Furthermore, apps I used to engage students with visual and auditory experiences can elevate what would otherwise be a traditional band rehearsal. Here are some examples of such software, which can be shared through a screen and speaker system:
- Farrago: Digital soundboard app that allows you to drag in mp3 files into a grid of squares where they can easily be triggered during rehearsal (or a school musical if you run one of those). It works for everything from play-along tracks (I have made some here, to fun sound effects. There is a sequential mode in which you can play them in a specified order automatically. I have used this feature to pre-record my entire warm-up for class. When I return to in-person instruction, I can use this warm-up approach to create two of "me" in the classroom. While students follow the recorded "me," I have the freedom to work the room, connect with students, fix trombone posture, assist with music, and more.
- Classroom Maestro: This desktop application displays a piano on-screen that highlights the keys of the keyboard you are playing on your MIDI controller in blue while also showing the notes on a staff.

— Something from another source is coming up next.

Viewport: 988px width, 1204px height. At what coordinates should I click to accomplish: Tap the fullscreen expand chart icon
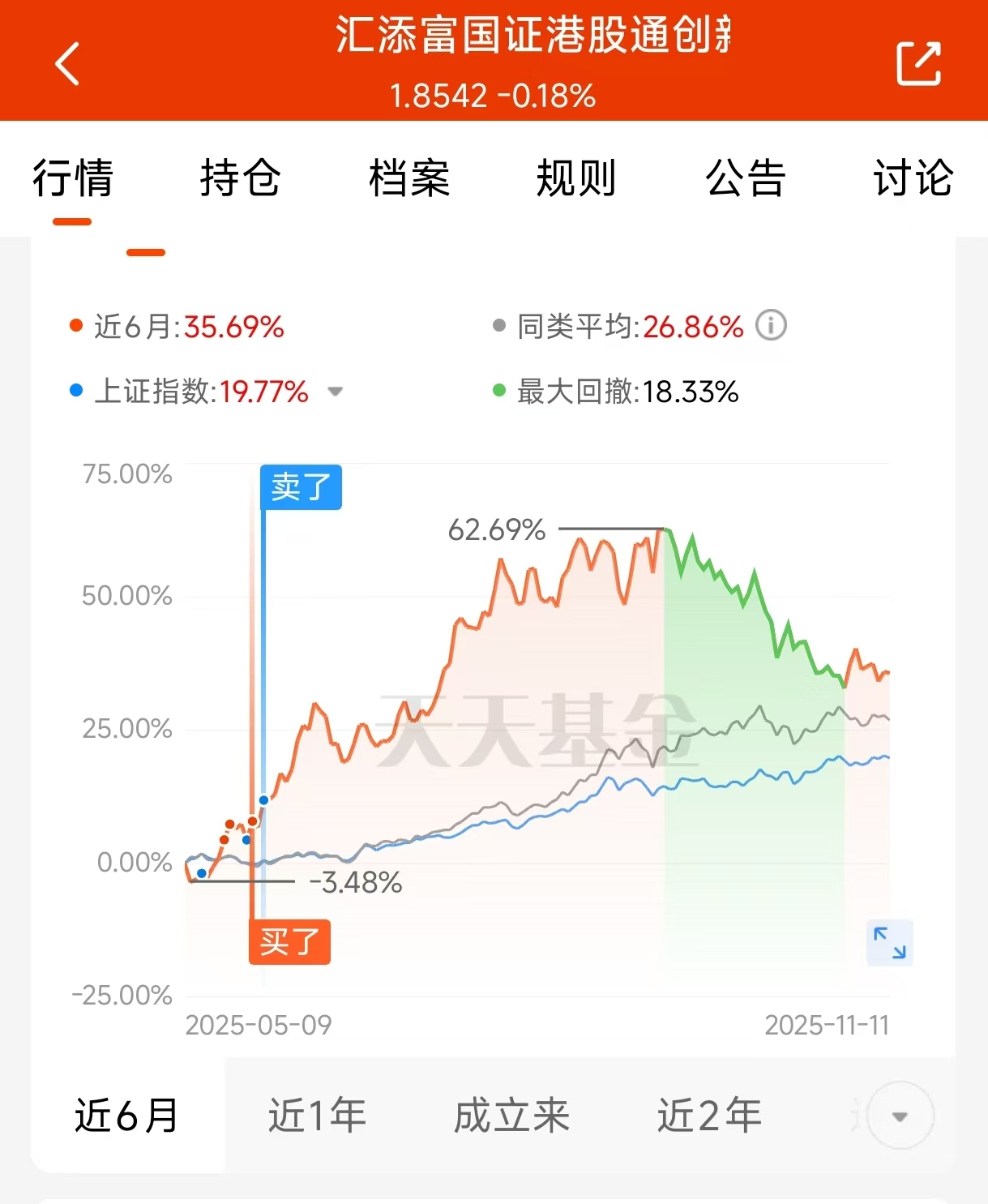pyautogui.click(x=889, y=943)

- forScore, GoodNotes, Tonal Energy, and Shortcuts: These are the apps I usually have on the screen of my iPad when I am on the podium. forScore shows my music, GoodNotes shows my documents (and acts as a digital whiteboard), and Tonal Energy is used for tuning drones. By streaming these applications to my projector (directly or via a program like AirServer), I can now invite students into my world, displaying contextual information and enriching their musical experience.
Bonus tip! In an iPad software update coming this fall, you can automate the opening of all your materials using the Shortcuts app. See it in action below and download this example shortcut here.
To wrangle all of the new tech I want to use during rehearsal, I am investigating the modular Flex® Conductor's System from Wenger. It is an investment, but it will hopefully allow me to have keyboards and computers positioned more accessibly during rehearsal.
Assessment
TAKE: Assessment transparency
One thing I did enjoy about all assessments moving online was how they added transparency to all stakeholders. Every assignment, expectation, and instruction was in the same place, detailed in a web-accessible location for parents. Student progress was visible since things that were usually assessed informally needed to be online. I want to investigate how to keep some of this transparency moving forward.
LEAVE: Grades
I am doing some soul searching on the topic of grades and assessments this summer. If I thought grades bordered on meaningless before the pandemic, this problem has really been brought to light by a year of an ever increased achievement gap due to numerous inequities in our system.
Grades often inhibit the kind of curiosity and natural learning essential for students who are performing and creating.
TRANSFORM: New ways to foster student curiosity and reflection
I have been reading Ungrading (edited by Susan Blum), and it has caused me to ask some questions about where grades are really necessary. The book doesn't challenge teachers to eliminate grades cold-turkey but instead offers lots of practical ways to reimagine the assessment process, making it feedback-centered and student-led.
Next year I am considering:
- Student self-grading
- Student-created rubrics
- Grading process-oriented practices and putting skill-based objectives (like instrumental performance) in a separate part of my grade book that doesn't touch the overall student average.
- Eliminating processes that cause students and me to do less busy work.
Conclusion
As we prepare for the next year, I challenge you to ask yourself where the status quo wasn't good enough and think about transforming your old teaching methods by adapting what we have learned this year.